- _Questões propostas_
1. Responda às perguntas abaixo com base no texto sobre a memória dos que partiram.
(a) Qual é, segundo o texto, o único insumo insubstituível?
(b) Em que data nasceu Idibal Matto Pivetta?
(c) Que grupo ele fundou em 1969, junto com colegas?
2. Prossiga o texto sobre a memória dos que partiram, começando logo após a última frase apresentada.

- _Texto para análise_
----------------------------------------

Estamos todos em marcha e um dia abriremos espaço para que alguém continue a caminhada. Nem sempre nos damos conta de que o único insumo insubstituível é o tempo. Ninguém consegue comprar um minuto a mais de vida. Quando a caminhada termina, acabou. É o fim. "C'est fini", como dizem os franceses.
Enquanto aqui estamos, nem sempre cultivamos os que se foram. Breve notícia, o pranto da família e dos mais íntimos. Missa de sétimo dia. Depois a vida continua. A tristeza foi nuvem passageira. Passamos a enfrentar outros afazeres e a cumprir novas obrigações.
Deixamos de meditar sobre aqueles que partiram, alguns com participação ativa na vida comunitária e merecedores de especial consideração.
Jundiaí perdeu pessoas como Idibal Matto Pivetta, que aqui nasceu em 28 de julho de 1931 e que se tornaria bem conhecido no Brasil. Cursou direito na São Francisco e ali, em 1969, junto com colegas, fundou o grupo "Teatro União e Olho Vivo", que se mantém ativo.

----------------------------------------

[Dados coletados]
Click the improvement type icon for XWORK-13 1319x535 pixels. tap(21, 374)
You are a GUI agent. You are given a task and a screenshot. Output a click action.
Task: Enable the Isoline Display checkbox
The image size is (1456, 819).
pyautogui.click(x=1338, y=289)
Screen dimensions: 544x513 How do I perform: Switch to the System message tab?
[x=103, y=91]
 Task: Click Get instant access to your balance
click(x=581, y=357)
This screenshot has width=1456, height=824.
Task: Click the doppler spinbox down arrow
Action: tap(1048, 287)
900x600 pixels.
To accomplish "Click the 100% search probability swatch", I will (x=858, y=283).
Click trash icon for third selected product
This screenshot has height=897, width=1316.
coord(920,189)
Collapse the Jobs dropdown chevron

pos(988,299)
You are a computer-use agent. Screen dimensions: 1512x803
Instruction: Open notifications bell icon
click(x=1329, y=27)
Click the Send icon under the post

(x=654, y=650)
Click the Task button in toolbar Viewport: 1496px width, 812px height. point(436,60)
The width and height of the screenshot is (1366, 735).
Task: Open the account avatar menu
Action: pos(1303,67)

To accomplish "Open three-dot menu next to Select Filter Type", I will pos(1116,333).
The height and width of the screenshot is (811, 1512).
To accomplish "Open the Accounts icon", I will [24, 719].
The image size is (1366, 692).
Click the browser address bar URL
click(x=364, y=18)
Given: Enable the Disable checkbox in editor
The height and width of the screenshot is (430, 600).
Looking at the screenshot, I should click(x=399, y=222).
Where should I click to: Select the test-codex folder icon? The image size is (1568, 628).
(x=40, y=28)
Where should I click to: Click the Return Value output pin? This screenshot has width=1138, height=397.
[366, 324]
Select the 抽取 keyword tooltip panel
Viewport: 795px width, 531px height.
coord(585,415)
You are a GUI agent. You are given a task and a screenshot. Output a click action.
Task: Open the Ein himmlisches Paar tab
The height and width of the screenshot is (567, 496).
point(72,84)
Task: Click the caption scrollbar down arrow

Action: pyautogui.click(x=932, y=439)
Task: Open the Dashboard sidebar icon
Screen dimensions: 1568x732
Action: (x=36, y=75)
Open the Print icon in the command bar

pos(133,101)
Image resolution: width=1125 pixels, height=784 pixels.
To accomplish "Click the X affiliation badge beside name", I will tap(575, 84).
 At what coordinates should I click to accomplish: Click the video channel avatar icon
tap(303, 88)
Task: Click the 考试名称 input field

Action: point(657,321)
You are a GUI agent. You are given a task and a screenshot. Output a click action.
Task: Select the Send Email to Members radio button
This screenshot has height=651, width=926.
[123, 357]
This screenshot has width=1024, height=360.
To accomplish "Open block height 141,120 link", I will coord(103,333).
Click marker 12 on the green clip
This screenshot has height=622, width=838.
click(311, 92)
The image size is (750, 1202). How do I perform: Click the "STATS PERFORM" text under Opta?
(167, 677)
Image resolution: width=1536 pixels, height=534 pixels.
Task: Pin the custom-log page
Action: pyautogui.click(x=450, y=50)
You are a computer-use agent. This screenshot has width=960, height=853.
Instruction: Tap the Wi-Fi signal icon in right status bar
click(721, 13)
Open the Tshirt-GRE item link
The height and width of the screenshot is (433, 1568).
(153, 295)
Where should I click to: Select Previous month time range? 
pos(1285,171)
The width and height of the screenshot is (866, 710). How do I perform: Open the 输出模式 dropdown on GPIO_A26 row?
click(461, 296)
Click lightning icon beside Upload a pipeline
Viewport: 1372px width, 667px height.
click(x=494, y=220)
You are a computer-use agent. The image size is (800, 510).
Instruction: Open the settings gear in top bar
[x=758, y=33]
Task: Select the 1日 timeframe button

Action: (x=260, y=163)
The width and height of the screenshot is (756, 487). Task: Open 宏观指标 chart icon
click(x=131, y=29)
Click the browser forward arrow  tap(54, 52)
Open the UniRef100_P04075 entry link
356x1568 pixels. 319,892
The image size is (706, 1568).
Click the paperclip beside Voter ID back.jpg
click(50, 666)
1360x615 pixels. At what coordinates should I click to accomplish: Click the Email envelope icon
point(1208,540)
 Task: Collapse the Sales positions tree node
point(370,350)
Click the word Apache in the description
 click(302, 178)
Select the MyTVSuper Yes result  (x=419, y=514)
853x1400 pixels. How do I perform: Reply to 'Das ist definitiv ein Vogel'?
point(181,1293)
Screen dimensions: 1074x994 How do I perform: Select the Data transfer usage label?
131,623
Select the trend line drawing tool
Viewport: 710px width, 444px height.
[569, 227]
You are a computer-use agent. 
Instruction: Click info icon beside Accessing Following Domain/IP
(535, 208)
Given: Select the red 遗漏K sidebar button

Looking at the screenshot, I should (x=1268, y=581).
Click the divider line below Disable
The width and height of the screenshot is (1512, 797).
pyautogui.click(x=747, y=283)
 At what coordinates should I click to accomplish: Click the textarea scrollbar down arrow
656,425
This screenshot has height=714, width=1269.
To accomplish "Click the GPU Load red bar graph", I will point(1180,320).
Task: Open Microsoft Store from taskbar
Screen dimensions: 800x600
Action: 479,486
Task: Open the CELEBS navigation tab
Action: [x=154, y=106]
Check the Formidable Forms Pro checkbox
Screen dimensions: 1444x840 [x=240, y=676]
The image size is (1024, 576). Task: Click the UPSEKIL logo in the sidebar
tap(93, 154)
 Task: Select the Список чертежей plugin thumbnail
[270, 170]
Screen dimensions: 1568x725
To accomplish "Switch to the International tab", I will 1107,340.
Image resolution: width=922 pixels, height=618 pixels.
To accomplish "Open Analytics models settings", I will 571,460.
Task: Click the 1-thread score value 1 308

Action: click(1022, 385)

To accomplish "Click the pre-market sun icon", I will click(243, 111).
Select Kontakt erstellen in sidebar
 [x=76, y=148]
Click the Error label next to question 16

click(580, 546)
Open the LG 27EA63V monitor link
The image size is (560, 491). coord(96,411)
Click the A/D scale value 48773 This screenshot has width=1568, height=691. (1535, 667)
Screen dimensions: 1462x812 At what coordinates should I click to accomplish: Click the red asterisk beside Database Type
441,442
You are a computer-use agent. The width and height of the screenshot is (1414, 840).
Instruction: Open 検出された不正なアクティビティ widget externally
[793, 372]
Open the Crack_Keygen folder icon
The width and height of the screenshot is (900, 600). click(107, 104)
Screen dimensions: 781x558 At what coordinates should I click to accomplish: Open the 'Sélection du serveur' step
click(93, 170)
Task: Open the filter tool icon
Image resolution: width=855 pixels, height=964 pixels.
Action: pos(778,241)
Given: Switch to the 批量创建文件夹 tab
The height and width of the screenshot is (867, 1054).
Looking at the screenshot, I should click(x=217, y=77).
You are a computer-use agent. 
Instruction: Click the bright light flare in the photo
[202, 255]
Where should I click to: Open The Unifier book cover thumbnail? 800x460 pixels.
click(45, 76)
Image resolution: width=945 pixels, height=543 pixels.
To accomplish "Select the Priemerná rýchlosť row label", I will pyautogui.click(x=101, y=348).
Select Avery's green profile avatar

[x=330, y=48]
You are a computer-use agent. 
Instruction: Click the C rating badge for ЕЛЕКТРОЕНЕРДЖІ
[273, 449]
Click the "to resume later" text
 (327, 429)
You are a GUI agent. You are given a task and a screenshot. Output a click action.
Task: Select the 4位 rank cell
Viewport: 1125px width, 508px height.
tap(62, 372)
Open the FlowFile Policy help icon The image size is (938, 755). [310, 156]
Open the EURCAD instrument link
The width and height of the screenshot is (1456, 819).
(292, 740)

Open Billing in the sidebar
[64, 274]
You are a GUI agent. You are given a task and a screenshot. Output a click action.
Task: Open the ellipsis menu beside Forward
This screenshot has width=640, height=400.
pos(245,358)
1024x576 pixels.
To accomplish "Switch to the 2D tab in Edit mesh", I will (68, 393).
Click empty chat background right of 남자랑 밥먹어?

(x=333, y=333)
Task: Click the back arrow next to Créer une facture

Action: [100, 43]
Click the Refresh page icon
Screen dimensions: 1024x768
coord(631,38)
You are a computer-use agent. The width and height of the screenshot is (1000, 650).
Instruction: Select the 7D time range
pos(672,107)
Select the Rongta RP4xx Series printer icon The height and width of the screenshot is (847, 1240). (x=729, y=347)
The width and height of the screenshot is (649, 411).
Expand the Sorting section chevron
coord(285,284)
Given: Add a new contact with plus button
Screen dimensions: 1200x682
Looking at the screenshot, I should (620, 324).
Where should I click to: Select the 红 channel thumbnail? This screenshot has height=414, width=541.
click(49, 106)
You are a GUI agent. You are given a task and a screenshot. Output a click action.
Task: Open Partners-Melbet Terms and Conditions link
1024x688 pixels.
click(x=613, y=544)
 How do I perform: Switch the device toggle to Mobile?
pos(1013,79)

----------------------------------------

- _Respostas por item_
1.
(a) O tempo.
(b) Em 28 de julho de 1931.
(c) O grupo "Teatro União e Olho Vivo".

2.
Dedicou-se à dramaturgia popular e ao teatro de resistência. Acumulou prêmios como o de melhor autor nacional da APCA – Associação Paulista de Críticos de Arte. Defendeu presos políticos durante a ditadura. Foi preso e torturado no DOI-Codi e, por causa disso, os seus textos teatrais passaram a ser censurados. Em virtude disso, teve de passar a usar um pseudônimo. Ficou mais conhecido como César Vieira.
Contou histórias do povo negro e continuou a ser perseguido, como contou seu filho Lucas Cesar de Moraes Pivetta, conhecido como Cesinha Pivetta. Para ele, o pai é a "maior referência de vida em todos os aspectos culturais, sociais, intelectuais. Um cara muito humano, solidário, fraterno. A gente conviveu de forma íntima, como dois amigos muito próximos e companheiros mesmo".
Idival trabalhou diretamente com o povo nas ruas, com o seu trabalho de vanguarda, a conciliar a arte e a luta por direitos dos mais vulneráveis. Morreu aos 92 anos em 23 de outubro último, na Beneficiência Portuguesa – Mirante, na capital.
Também há pouco falecia o médico Antonio Mendes Pereira, de família tradicional e referência na medicina jundiaiense. Soube da partida de Jocely Trivelato, que muito lutou e trabalhou pela educação. Pouco antes, Jundiaí perdia Údi Bocchino, a Maria de Lourdes, irmã do Mário Augusto e da Ana. Seus pais, D. Mary e Sr. Generoso Mário Bocchino eram um exemplo de família. Nunca me esqueço da bela residência à esquina da Rangel Pestana com a rua da Padroeira, que fora sede do Tênis Clube antes de receber os Bocchino. À entrada, um caramanchão de glicínias era uma atração quando floriam.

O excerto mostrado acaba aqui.